First preconception – uncertainty is a given in consulting and flexibility is a requirement. It didn’t take long to confirm this. My first two weeks (induction) were as expected – the focus was on absorbing information and learning about key consulting tools. As the days went by, I became increasingly apprehensive of what was to come. I naively expected a full briefing and an overwhelming number of client documents to study before commencing on a project. However, by the second weekend I was still in the dark about where I would be and what I would be doing on Monday morning. Sure enough, I received a phone call on Saturday informing me that I would be based in Swindon (home of the magic roundabout and steam museum) for the next few months. I was also told that I would be working on a transformation programme in a Utilities company – everything about this was unfamiliar to me. In the first month, I found myself managing the project plan, RAID log (a tool to record risks, assumptions, issues and dependencies) and action log. By the next I was analysing data, developing innovative solutions to problems and presenting my findings. My point is that since joining I have had to constantly adapt and be as flexible as possible with my aptitude, time and work style. But this is what attracted me to consulting in the first place – it’s fast-paced, dynamic and a great way to gain expertise in a wide range of areas.
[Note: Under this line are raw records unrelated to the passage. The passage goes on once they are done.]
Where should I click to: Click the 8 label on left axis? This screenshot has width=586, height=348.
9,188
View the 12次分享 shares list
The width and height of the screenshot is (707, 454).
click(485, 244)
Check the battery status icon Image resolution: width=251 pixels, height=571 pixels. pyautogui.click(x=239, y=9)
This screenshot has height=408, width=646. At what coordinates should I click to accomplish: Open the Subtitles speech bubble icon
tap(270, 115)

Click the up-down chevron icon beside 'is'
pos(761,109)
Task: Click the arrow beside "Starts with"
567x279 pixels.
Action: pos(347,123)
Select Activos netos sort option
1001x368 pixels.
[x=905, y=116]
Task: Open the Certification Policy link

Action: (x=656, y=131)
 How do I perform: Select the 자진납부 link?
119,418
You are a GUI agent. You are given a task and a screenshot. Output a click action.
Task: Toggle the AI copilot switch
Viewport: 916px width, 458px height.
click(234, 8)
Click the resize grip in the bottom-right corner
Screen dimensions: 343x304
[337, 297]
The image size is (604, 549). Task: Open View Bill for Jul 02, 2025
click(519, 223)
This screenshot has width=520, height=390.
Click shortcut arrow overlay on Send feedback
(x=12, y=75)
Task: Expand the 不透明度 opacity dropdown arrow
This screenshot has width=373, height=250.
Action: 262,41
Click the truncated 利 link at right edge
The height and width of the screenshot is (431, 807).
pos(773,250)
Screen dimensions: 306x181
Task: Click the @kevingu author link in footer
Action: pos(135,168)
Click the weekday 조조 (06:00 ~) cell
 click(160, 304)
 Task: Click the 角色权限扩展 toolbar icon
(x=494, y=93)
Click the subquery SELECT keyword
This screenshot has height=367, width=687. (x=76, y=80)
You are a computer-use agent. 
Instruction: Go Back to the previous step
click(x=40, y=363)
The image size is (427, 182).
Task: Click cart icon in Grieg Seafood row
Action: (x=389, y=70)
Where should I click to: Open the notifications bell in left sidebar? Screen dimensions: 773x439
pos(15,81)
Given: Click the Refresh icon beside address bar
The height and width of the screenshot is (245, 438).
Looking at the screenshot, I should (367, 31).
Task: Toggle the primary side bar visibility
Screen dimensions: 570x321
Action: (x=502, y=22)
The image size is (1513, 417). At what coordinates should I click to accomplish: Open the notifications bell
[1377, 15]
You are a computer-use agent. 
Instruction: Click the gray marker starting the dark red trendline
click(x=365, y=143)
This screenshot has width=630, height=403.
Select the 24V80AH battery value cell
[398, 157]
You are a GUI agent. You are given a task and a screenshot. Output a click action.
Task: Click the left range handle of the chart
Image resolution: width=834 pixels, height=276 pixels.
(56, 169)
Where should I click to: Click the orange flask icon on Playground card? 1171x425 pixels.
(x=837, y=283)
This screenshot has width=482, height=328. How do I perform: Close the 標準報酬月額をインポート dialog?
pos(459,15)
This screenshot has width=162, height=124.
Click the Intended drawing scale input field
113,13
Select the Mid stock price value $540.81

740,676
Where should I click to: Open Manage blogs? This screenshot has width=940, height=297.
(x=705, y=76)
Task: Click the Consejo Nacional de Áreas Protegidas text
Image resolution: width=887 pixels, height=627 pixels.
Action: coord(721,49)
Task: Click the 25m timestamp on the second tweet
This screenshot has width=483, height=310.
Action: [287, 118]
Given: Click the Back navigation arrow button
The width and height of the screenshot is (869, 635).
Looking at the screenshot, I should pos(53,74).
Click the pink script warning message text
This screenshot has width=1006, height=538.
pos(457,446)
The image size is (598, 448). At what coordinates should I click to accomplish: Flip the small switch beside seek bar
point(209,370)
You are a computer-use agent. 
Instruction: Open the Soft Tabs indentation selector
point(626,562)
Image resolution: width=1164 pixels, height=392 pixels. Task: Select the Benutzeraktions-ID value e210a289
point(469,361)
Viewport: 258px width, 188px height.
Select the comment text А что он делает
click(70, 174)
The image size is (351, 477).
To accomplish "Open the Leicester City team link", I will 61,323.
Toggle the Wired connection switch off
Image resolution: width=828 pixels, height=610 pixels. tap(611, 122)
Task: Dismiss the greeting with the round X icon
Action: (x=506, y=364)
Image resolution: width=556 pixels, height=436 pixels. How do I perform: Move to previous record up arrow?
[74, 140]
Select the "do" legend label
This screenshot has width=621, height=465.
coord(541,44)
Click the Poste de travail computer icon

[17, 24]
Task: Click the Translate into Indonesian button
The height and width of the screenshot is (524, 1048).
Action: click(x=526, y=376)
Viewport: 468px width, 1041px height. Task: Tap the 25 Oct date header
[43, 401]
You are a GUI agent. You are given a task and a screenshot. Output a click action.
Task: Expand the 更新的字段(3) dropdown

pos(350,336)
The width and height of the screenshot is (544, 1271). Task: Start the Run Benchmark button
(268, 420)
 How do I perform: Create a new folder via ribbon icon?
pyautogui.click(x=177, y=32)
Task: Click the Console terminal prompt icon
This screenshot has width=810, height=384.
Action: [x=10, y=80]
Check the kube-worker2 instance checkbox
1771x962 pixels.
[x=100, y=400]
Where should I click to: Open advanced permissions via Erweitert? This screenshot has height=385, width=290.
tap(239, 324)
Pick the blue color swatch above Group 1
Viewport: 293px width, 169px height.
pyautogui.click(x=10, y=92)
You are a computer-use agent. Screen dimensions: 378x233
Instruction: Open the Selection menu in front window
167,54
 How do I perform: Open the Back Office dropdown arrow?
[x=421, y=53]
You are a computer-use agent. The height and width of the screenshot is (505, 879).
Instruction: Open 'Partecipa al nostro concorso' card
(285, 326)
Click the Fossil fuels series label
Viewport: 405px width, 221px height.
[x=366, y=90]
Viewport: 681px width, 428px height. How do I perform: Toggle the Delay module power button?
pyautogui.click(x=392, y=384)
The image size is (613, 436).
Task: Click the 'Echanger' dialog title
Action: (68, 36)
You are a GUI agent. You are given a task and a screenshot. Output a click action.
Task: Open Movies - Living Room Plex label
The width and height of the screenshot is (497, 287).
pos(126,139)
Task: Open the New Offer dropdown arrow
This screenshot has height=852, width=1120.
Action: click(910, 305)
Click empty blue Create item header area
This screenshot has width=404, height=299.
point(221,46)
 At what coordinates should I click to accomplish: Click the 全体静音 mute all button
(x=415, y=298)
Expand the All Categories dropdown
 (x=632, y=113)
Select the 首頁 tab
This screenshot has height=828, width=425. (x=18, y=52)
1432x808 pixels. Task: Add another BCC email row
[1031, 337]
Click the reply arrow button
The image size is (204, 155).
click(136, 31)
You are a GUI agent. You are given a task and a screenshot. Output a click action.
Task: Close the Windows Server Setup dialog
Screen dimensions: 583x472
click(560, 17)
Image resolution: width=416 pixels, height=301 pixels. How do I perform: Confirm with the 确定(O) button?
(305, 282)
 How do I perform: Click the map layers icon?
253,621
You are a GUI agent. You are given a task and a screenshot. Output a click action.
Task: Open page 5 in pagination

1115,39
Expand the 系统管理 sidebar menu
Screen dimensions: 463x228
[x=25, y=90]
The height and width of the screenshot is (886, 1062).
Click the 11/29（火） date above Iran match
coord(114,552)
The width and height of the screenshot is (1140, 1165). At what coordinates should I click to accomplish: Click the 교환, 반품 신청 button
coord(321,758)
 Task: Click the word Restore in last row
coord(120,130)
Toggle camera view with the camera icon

Second preconception – consultants work crazy hours. There is some truth to this. There is no doubt that consulting is not a typical 9 to 5 job, yet the exact working hours tend to differ across industries, projects and roles. My current project, for example, is generally quite demanding for a number of reasons, including tight deadlines and periods of heightened project activity. Nevertheless, there is still a large amount of variation in hours depending on project commitments. Some days I will be out of the office before 18:00, but I still log on and do another few hours of work back at the hotel – usually an opportunity to do some Capgemini work (internal activities ran by CDCers to support the business). Other times I may be working on client site till late into the evening, as is often the case when a deadline draws near – this has its perks, such as a cheeky Dominos from time to time. In a nutshell, consultants work late when work requires it, but it’s not expected every night of the week. My philosophy is to work hard during the week so that when the weekend comes I can fully enjoy my time, relax and recharge. In terms of travelling and working away from home, the CDC tries to enforce a policy of coming back to the office on Fridays. Although I am usually on client site five days a week, I try to visit the Holborn office at least once a month to catch up with fellow CDCers and the wider Capgemini team, and generally to have some fun!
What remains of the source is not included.